- **What you should do**
Find the line containing "Task: Focus the Key Pair Value text field" in the data below, then output that line and each one after it exactly, with nothing else.

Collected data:
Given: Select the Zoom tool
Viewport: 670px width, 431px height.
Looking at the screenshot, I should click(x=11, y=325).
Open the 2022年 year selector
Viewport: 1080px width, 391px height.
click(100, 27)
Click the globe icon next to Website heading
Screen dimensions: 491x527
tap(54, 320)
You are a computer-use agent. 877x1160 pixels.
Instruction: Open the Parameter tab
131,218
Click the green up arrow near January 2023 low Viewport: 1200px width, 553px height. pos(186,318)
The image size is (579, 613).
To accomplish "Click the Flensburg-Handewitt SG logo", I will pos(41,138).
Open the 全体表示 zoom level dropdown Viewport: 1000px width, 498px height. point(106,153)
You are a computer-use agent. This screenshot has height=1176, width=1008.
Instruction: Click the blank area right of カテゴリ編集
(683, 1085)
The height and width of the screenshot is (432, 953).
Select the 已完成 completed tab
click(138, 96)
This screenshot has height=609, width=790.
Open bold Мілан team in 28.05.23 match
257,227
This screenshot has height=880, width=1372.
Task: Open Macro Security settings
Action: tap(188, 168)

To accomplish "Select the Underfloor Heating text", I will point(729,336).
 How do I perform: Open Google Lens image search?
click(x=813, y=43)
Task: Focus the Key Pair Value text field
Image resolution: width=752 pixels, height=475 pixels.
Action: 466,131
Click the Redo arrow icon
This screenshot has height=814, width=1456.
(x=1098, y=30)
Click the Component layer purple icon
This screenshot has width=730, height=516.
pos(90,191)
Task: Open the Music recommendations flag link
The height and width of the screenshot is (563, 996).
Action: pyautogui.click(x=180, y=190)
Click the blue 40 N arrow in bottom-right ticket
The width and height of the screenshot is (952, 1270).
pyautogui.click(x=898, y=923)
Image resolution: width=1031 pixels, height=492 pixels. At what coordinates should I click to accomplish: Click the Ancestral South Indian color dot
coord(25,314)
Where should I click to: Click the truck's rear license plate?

- **Output of the task**
Task: Focus the Key Pair Value text field
Image resolution: width=752 pixels, height=475 pixels.
Action: 466,131
Click the Redo arrow icon
This screenshot has height=814, width=1456.
(x=1098, y=30)
Click the Component layer purple icon
This screenshot has width=730, height=516.
pos(90,191)
Task: Open the Music recommendations flag link
The height and width of the screenshot is (563, 996).
Action: pyautogui.click(x=180, y=190)
Click the blue 40 N arrow in bottom-right ticket
The width and height of the screenshot is (952, 1270).
pyautogui.click(x=898, y=923)
Image resolution: width=1031 pixels, height=492 pixels. At what coordinates should I click to accomplish: Click the Ancestral South Indian color dot
coord(25,314)
Where should I click to: Click the truck's rear license plate?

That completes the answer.